When the coronavirus began taking its toll on New York City and overwhelming hospitals, providers around the country looked into how they might help. Faline Taylor, a traveling nurse from DFW (and the wife of D CEO’s Advertising Director Rhett Taylor), made the decision to head to New York as jobs began drying up in North Texas when elective procedures were postponed. What she found shocked her.
She began to work nights in a New York City hospital where COVID-19 had hit hard. Taylor had concerns about contracting the disease, but felt that there was a great need, and knew with the economic slowdown that she should take a job with good pay if she could find one. “When I first got there, I was super worried, wondering if I was going to get it,” she says. “But once you are 10 patients deep, you just let that pass you.”
The devastation wreaked by the disease was tough to deal with, but Taylor found that the care being provided and communication between staff were bigger concerns, describing it as “outrageous and negligent.”
The hospital was caring for many elderly patients, and Taylor felt like the prevalence of COVID-19 made every patient a coronavirus patient, even if they had more pressing issues. She says about 75 percent of the hospital was only treating the virus, and when she first arrived in April, around eight of her 10 patients had it, and many of the usual nurses were themselves infected. She has seen patients with burns, heart failure, and other illnesses be treated for COVID-19, often at the neglect of what could be a more pressing medical issue.” Not everyone presents the symptoms the same, but they are ignoring the other things that are contributing to their demise,” she says.
A big factor, Taylor says, is the lack of family who is there to advocate for treatment and who know the patient well. It can be difficult to figure out a baseline if there is someone there who can speak to what they are normally like. With family members, Taylor says, “the patient always felt like they had an advocate they could reach out to.”
Taylor also found fault with the level of communication between the staff at the hospital. The facility isn’t one that normally has traveling nurses, which might contribute to the unwelcome feeling she experienced upon arrival. “From the moment we stepped on the floor, they didn’t want us there,” she says.
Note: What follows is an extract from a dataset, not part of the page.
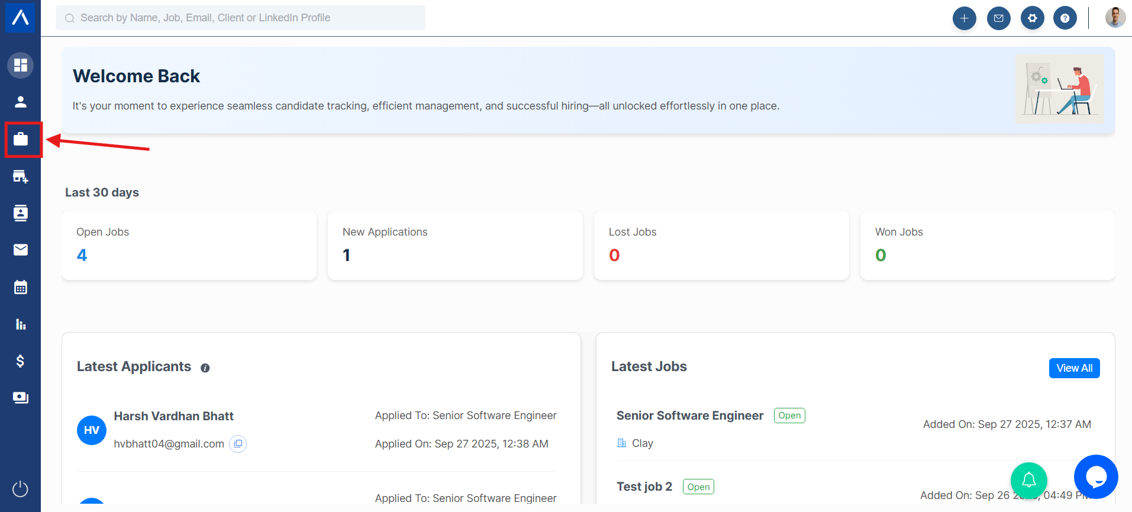The height and width of the screenshot is (512, 1132).
Task: Click the Clients store icon in sidebar
Action: (21, 176)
It impacted her ability to best care for her patients. She felt like her suggestions were brushed off by the physicians, which was different than her usual experience as a traveling nurse. “Usually even if they don’t know you, if they can tell you know what you are talking about, they listen to you,” she says.
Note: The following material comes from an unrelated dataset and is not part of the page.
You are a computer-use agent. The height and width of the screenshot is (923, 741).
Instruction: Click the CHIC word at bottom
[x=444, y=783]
Taylor says that vital signs were not checked often enough, and it was a strange experience for her not to know what was going on with her patients. She said requests for labs, x-rays, and other needs often went unfilled. “I don’t know if they were overwhelmed, but the hardest part was seeing how much they didn’t care.”
She said it was difficult for the facility to keep up with the amount of waste created by all the PPE, with providers undressing in the hall after working in COVID-19 rooms.
The experience wasn’t without bright spots. Taylor felt that the medical techs who spent the most time with the patients cared deeply for their charges, even as she had to wrap up many patients in body bags throughout her time in New York. At the peak, she was having to do a cardiac arrest code six to 10 times a night, and losing two to three patients each shift to COVID-19.
Toward the end of her time in New York, many of the local nurses who had been out sick returned to work as the number of new patients also abated. When she reflects on her experience, she is glad she went to help the patients and their families but was troubled by the attitudes of many of the people with whom she worked. “I probably learned what I don’t want to do or go into as a nurse,” she says.
Taylor is now home and has tested negative for COVID-19 antibodies.